Pixel coordinate grounding data

------------

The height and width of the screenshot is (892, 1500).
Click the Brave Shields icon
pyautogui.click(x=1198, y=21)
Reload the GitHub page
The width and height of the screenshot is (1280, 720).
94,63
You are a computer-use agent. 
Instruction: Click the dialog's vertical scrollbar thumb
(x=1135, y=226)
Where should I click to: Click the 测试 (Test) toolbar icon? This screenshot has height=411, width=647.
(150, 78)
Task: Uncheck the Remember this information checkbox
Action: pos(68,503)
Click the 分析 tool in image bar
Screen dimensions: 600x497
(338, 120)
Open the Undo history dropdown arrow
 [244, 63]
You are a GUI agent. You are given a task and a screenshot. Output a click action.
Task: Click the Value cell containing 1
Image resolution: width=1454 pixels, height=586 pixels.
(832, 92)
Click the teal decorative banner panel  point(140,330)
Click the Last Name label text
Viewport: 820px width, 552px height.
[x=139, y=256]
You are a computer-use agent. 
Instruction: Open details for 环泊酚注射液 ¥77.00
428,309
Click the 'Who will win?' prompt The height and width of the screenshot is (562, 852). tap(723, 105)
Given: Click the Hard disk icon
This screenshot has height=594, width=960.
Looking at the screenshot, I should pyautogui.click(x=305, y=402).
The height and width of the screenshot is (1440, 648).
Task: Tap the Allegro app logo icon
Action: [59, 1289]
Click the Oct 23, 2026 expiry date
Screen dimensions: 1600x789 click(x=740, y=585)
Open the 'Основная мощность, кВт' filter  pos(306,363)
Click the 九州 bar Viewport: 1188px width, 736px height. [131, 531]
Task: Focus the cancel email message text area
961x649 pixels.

------------

Task requirements
Filter the records above, keeping each line that contains the word "text".

Answer for this exercise
Click the Last Name label text
Task: Focus the cancel email message text area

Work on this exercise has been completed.